I believe that I can cut down on duplicate submissions by checking to see if the site is already submitted and if so either returning an error on the page at the time of submission, or by emailing the submitter. Simple customer service is not that expensive and can be undertaken without requiring incremental human effort for each new user. Not doing it is simply a derelection of responsibility.
I don't understand why this kind of thing is not already in place. I'm not smarter than the people currently running the directory. If there is some problem with my proposed solutions such as encouraging abuse of some kind then find another solution. The current policy is not a solution.
Actually, I would be surprised if Google and some of the other people who actively use the directory data for businesses aren't lending a hand in this area. When are we going to see some changes to the current policies?
I don't think anyone is running DMOZ.
It certainly is apparent that if there is someone running it, their pay isn't based on performance.
I have doubts that AOL/Time Warner...Netscape even care about DMOZ or it's problems. If it were a profit making entity the problems would be cleared overnight. The RDF problem has existed since they published with errors on about Sept 17th (they published a notice then) and then republished Sept 22nd. They aren't putting a rocket ship into orbit...just crawling a database...kick errors out in a log and publish! Then cure the problem creating the errors.
The concept of DMOZ having humans reviewing sites is great, but having humans correcting entry errors into the database is warped. To say it doesn't matter because Google crawls anyway, is also warped.
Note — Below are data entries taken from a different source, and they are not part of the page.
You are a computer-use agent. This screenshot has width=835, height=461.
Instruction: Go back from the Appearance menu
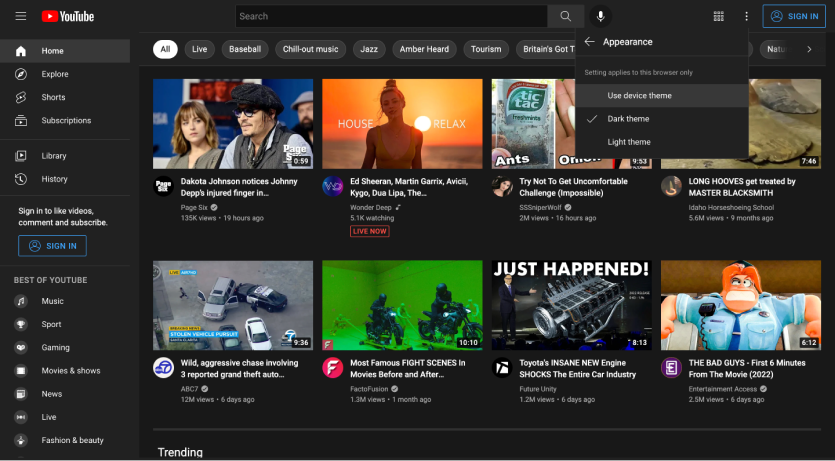coord(590,42)
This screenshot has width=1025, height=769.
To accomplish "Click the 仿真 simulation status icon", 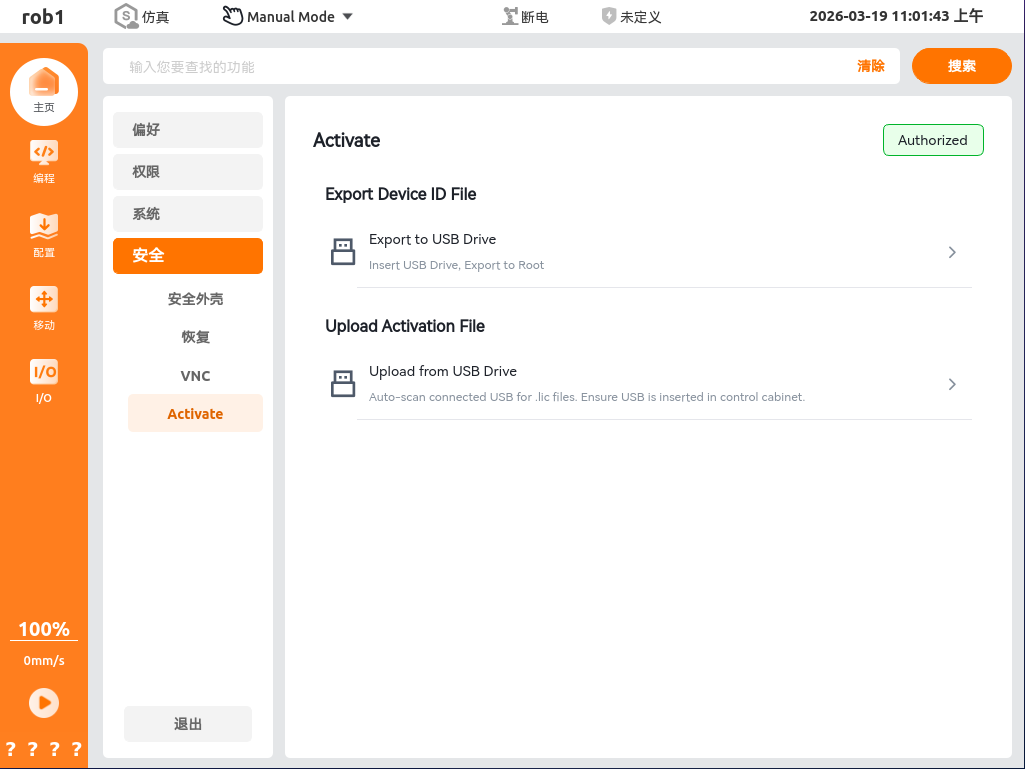I will click(126, 16).
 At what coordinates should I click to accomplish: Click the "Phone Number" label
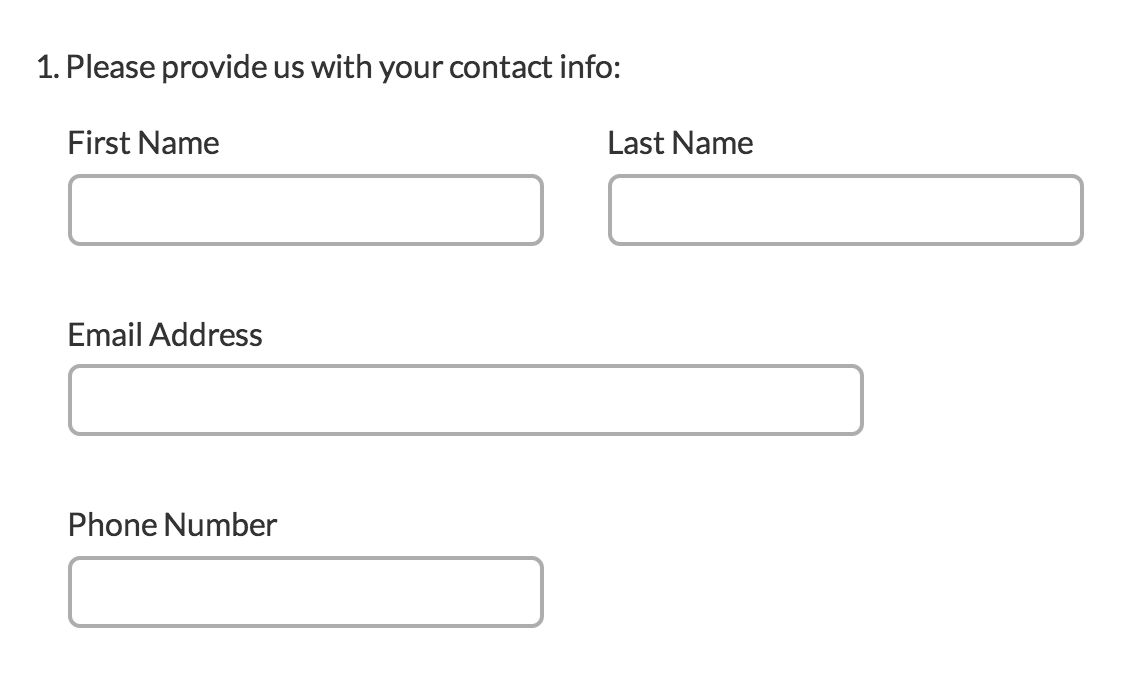pos(172,524)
I would suspect that hundreds of small engines are now or shortly will be crawling DMOZ to create a database and drop their reliance on parsing the RDF Dump. Google is starting to look foolish with their RDF Dump that is three months old. They should probably have their own software to create a parseable database.
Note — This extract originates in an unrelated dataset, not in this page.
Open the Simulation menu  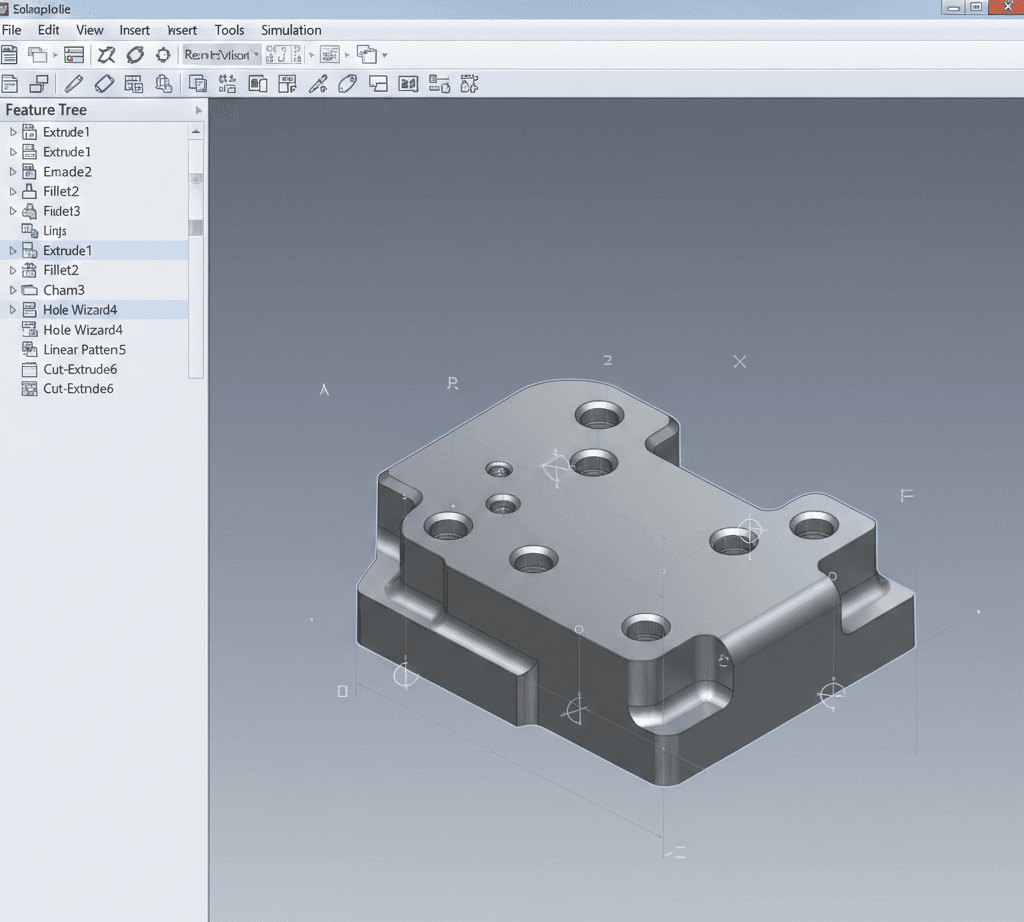click(x=290, y=30)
There you go! Someone should write some software to crawl DMOZ and create a parseable database and the software to parse it....make it open source. Then no one would care if DMOZ ever got it right.
>Pretty much "ditto" rfgdxm1. I think 95% of all whines against the odp are because some low quality site wasn't added. The problem is the 5% that are accurate. I think this is partly what laisha was referring to with those that get chainsawed - it darn hard to figure out if that 5% is worth a darn.
Tell me about it. I applied for being editor a new cat, and was granted it within 24 hours. I just had a look from the editor side exactly what is what. Excluding a huge child cat that has an active editor doing an apparently very good job, this new cat space of mine has about 2,000 listed sites. It also has about 500(!) unrevieweds that have to be evaluated, some are over half a year old. While I do see some blatant spam, the vast majority of these submissions look legit.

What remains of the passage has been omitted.